Trecho original:
============

É difícil fugir da sensação de déjà vu ao ver mais uma série brasileira ambientada em comunidade carente e que passeia pelo imbróglio do tráfico de drogas. O pulo do gato de Irmandade, porém, está na construção de uma narrativa que busca humanizar os personagens a ponto de tornar difícil torcer para algum dos lados. Faz pensar se, de fato, precisa haver um torcida unificada, num paralelo de antítese com a população vibrante durante uma Copa do Mundo que é mostrada na série.
A construção da protagonista Cristina e a atuação de Naruna Costa são fundamentais para sustentar o jogo de empatia estabelecido na trama. A noção ética da personagem é totalmente flutuante e ela se mostra completamente inábil na busca por tentar passear entre polícia e ladrão sem sujar as mãos de sangue. A advogada toma decisões questionáveis o tempo inteiro e foge totalmente do estereótipo hollywoodiano de infiltrado no crime que consegue resolver as situações mais embaraçosas.

============

Itens registrados:
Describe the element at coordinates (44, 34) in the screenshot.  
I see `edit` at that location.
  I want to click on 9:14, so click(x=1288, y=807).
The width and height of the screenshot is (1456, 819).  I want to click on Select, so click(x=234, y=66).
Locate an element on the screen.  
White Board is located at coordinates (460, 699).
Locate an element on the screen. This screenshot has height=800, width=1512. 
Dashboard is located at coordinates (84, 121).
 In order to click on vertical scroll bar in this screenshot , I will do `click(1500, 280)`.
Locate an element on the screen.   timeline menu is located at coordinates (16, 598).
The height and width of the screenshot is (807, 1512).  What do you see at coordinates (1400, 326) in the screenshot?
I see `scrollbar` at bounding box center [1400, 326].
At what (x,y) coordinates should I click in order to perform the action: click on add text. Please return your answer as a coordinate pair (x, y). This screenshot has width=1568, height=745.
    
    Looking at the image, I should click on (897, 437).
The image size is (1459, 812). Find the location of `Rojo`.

============

Tarefas a fazer:
[a] Reproduza o trecho da crítica sobre Irmandade que começa em "É difícil fugir" e vai até "mostrada na série.", incluindo essas palavras.
[b] Na crítica sobre Irmandade, quem interpreta a protagonista Cristina?

Respostas por tarefa:
[a]
É difícil fugir da sensação de déjà vu ao ver mais uma série brasileira ambientada em comunidade carente e que passeia pelo imbróglio do tráfico de drogas. O pulo do gato de Irmandade, porém, está na construção de uma narrativa que busca humanizar os personagens a ponto de tornar difícil torcer para algum dos lados. Faz pensar se, de fato, precisa haver um torcida unificada, num paralelo de antítese com a população vibrante durante uma Copa do Mundo que é mostrada na série.

[b] Naruna Costa.